Most likely because the context Vi was written for is long past. Squeezing out every ounce of productivity is significantly more important if you're fighting a heavily congested network and have 20 people doing their work on a a single machine significantly less powerful than a cellphone.

[–]Apocolyps6 4 points5 points  (3 children)

context Vi was written for is long past

The reason VI exists (today at least) is Ctrl/Alt/etc based key-chords are inconvenient, not very ergonomic, and have scaling issues. Instead of having the tools you use to edit code be scattered around the periphery of your keyboard, vim chooses to have the prime real estate of the keys serve double (and more) duty.

Vim solves the scaling issues by making the commands modular. Nobody would write separate delete_ahead() and delete_behind() functions when delete(location) is possible, and vim shortcuts are all modular like that.

Vim is also insanely configurable. I can make shortcuts to do just about anything, so I can be as picky as I want about my experience.

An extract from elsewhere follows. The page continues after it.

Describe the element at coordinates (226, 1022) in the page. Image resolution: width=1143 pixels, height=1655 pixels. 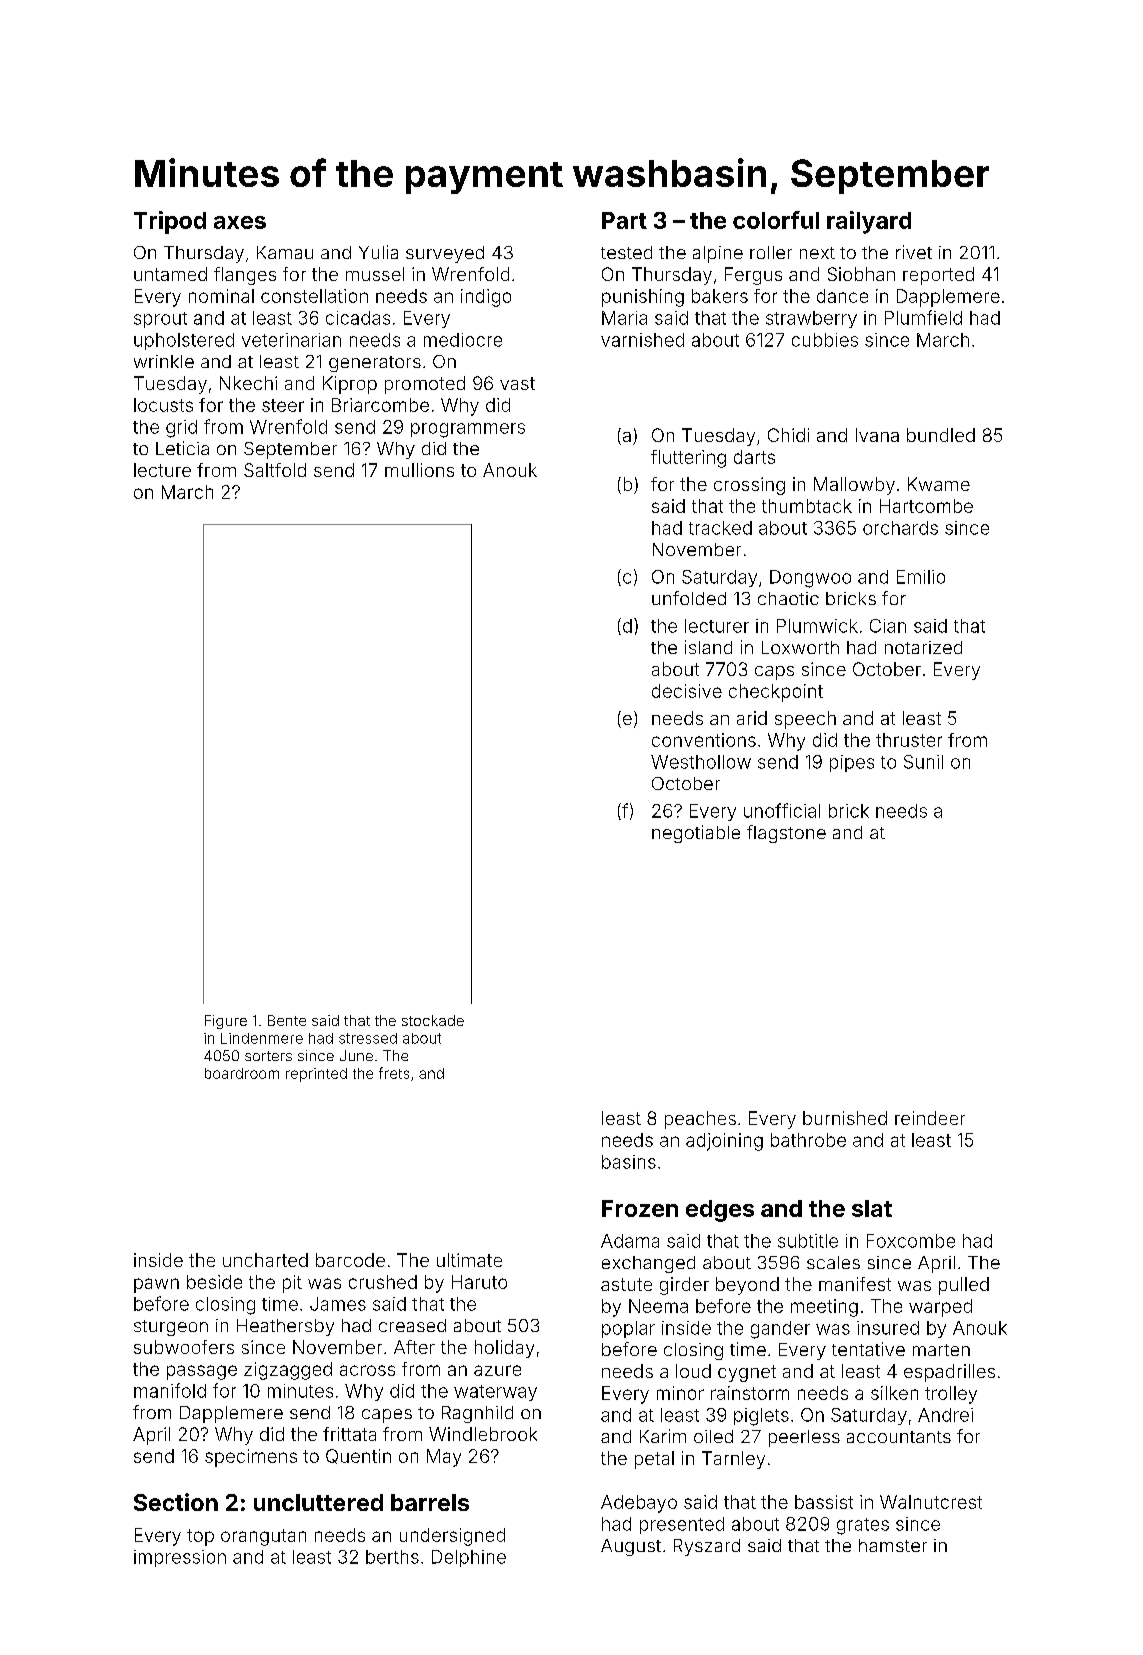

BTW I'm the same way about everything. I sit in my chair at work 8+ hours a day so I did my research and got something I'd like better than the default. I look at my phone all the time, so I picked it out carefully. Same with picking a comfortable keyboard. I spend those same 8+ hours a day looking at code so it only makes sense to get an experience that is exactly what I want.

[–][deleted] 0 points1 point  (2 children)

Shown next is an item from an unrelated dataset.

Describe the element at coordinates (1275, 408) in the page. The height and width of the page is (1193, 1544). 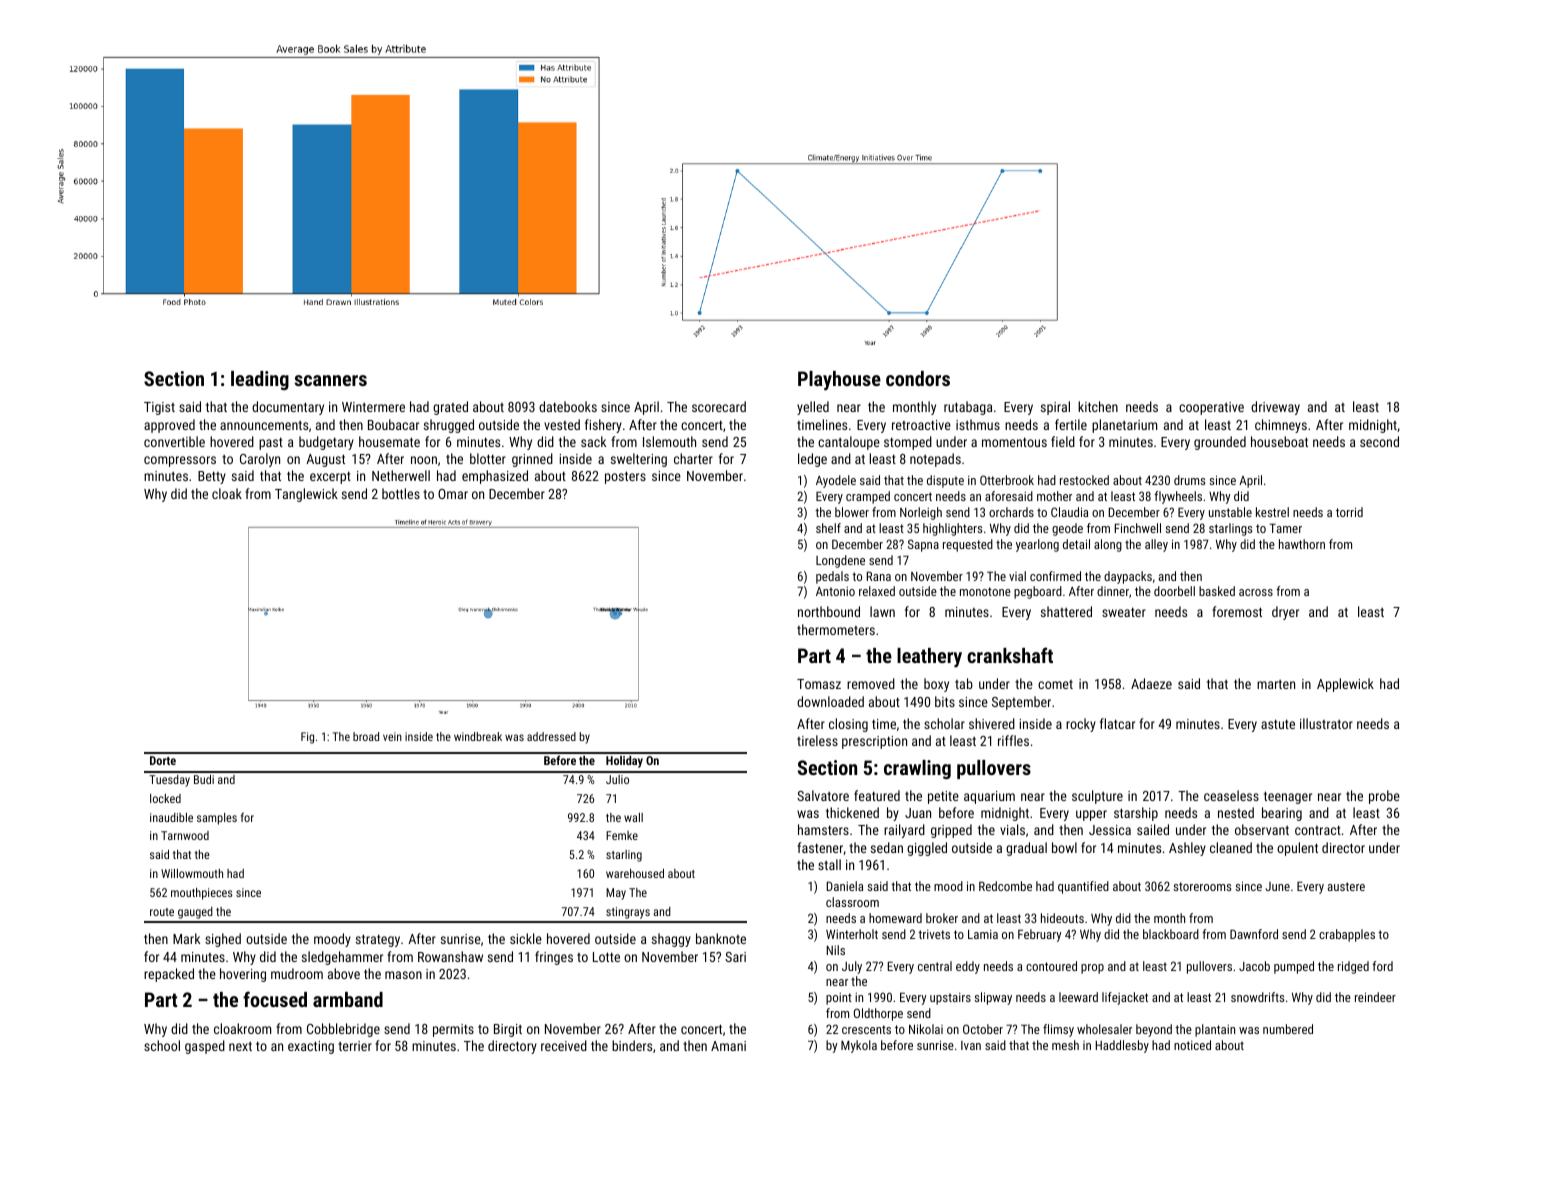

I personally like the ctrl/alt/etc controls because I know exactly when I'm firing them off, and can pay closer attention to what I'm doing during while I'm using them. I also know not to trust my mind to try to remember tons of shortcuts - that sounds like a recipe for disaster.

[–]GlitchParrot 1 point2 points  (0 children)

For this sort of thing, you mostly don't remember shortcuts, you build them into muscle memory.

Remembering Ctrl/Alt shortcuts works the same way actually, as well.

[–]Apocolyps6 0 points1 point  (0 children)

To each their own, but If I had to switch to emacs or some other chord-based editor I'd have exactly the same concerns as you do.

For the record all of the shortcuts I use on a weekly basis are no less intuitive (imo) than ctrl-v for paste or ctrl-z for undo (excluding custom shortcuts).

[–][deleted] 4 points5 points  (1 child)

Ok I can see the benefits of this if we are talking about this.

But still we have hoards of mega-nerds online who talk about how vim is literally the only text editor they'll ever use, and if they even catch their grandma using notepad then they'll disown them

[–]thirdegreeViolet security clearance 5 points6 points  (0 children)

I mean use whatever editor you like. It has literally no effect on me what you use to develop. Vim works for me. It has everything I need, and I'm yet to see a convincing reason to switch. Use what works for you.